Hampir semua program pendidikan, mulai dari tingkat pusat sampai sekolah dan PT,
minim partisipasi publik.
Kedua, Kebijakan
dan regulasi pendidikan masih belum memandang penting partisipasi pemangku
kepentingan dalam penyusunan program dan penganggaran serta pengelolaan dana
pendidikan (Indonesia Corruption Education Outlook 2013, ICW). Program
pendidikan pemerintah pusat umumnya hanya mengandalkan pengajuan kebutuhan yang
disampaikan dinas pendidikan daerah serta data statistik yang dikeluarkan
lembaga tertentu seperti BPS dan Bank Dunia. Akibatnya program pendidikan
melenceng dari prioritas pendidikan dan tak sepenuhnya mencerminkan kebutuhan
riil peserta didik di berbagai jenjang satuan pendidikan. Program serta dana
pendidikan justru diarahkan untuk memenuhi kepentingan politik dan perburuan
rente oleh mereka yang dekat dengan pemegang otoritas pendidikan. Kasus
pengadaan laboratorium PT membuktikan indikasi ‘mengada-adakan’ program atau
menyisipkan kepentingan dalam berbagai program.

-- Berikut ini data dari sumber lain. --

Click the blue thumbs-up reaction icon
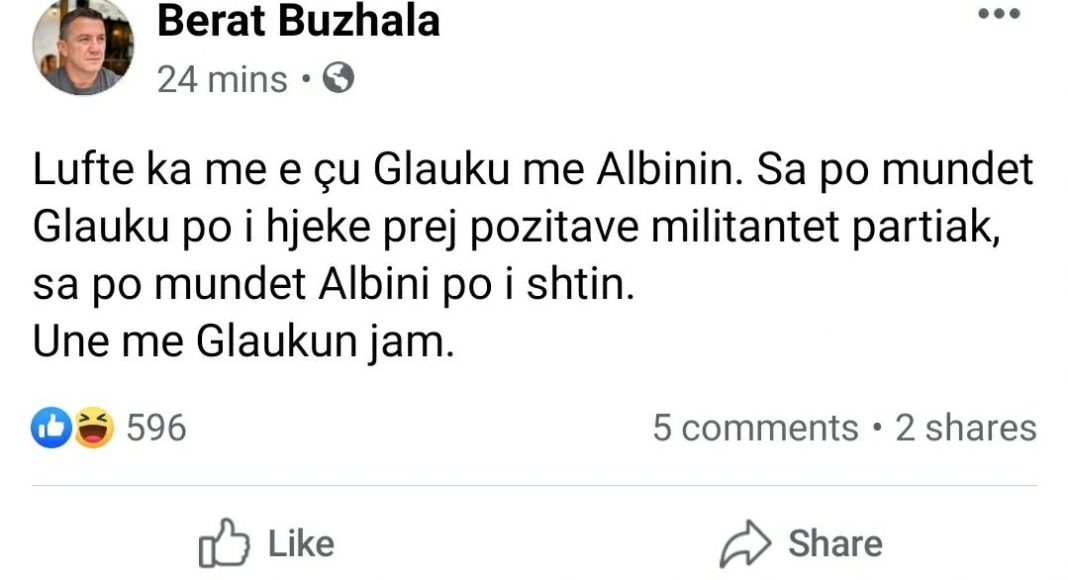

Semua proses ini dilakukan
secara tertutup di kalangan pemegang otoritas kebijakan dan anggaran. Selain
perencanaan dan penganggaran, tata kelola dalam pengelolaan anggaran pendidikan
juga sangat buruk. Hal ini terbukti dengan masih banyak ditemui praktik
pengadaan barang dan jasa, belanja operasional birokrasi ataupun pengelolaan
aset pendidikan yang tak transparan dan akuntabel. Kesulitan publik mengakses
seluruh bukti dan laporan pertanggungjawaban memudahkan pejabat dan kelompok
kejahatan terorganisasinya menyelewengkan dana pendidikan.
Ketiga,
tingginya biaya politik telah mengarahkan politisi yang bekerja sama dengan
pejabat pendidikan dan pengusaha membentuk kelompok kejahatan terorganisasi
menyelewengkan dana pendidikan. Untuk menjadi pemangku jabatan, seseorang harus
menyetor, mengeluarkan biaya, menyumbang kepada parpol, Kepala daerah, pejabat
dinas pendidikan, hingga kepala sekolah. Semua biaya untuk mendapatkan
kekuasaan dan jabatan ini jadi alasan mereka korupsi saat menjabat agar bisa
mengembalikan dana yang digunakan untuk membeli jabatan dan kekuasaan dan
menumpuk kekayaan. Semua gambaran itu menunjukkan korupsi telah berlangsung
sistematis dan luas dalam pengelolaan anggaran pendidikan.
Mirisnya, praktik korupsi masih banyak yang lolos dari jeratan hukum karena lemahnya sistem
pencegahan, tidak teraudit atau lemahnya penegakan hukum di Indonesia. Sistem
integritas dan pencegahan korupsi belum sepenuhnya efektif mencegah
penyelewengan anggaran pendidikan. Walau BPK telah beberapa kali memberikan
opini disclaimer atas laporan keuangan Kemdikbud, tampaknya hanya berlaku bagi
peserta didik, tetapi tidak bagi pejabat yang mengurusi pendidikan. Faktanya, perilaku korup di dunia
pendidikan yang melibatkan mulai dari pembuat kebijakan hingga institusi
pendidikan seperti sekolah dan perguruan tinggi masih berkarat di negeri ini. Upaya
melawan korupsi harus mampu mendorong proses penganggaran lebih partisipatif
dan terbuka. Sehingga publik bisa turut mengawasi, memperbaiki tata kelola di
kementerian, dinas, kanwil, dan institusi penyelenggara pendidikan dan
memperkuat pengawasan internal maupun eksternal.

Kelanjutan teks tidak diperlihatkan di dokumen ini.